CHALLENGE: Could you repeat the listing below, swapping "logo" for "emblem" and leaving everything else unchanged?

ENTRIES:
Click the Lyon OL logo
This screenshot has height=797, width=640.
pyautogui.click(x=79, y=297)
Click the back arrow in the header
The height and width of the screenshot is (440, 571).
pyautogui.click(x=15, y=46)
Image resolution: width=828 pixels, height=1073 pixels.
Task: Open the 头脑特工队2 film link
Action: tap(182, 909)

COMPLETE ANSWER:
Click the Lyon OL emblem
This screenshot has height=797, width=640.
pyautogui.click(x=79, y=297)
Click the back arrow in the header
The height and width of the screenshot is (440, 571).
pyautogui.click(x=15, y=46)
Image resolution: width=828 pixels, height=1073 pixels.
Task: Open the 头脑特工队2 film link
Action: tap(182, 909)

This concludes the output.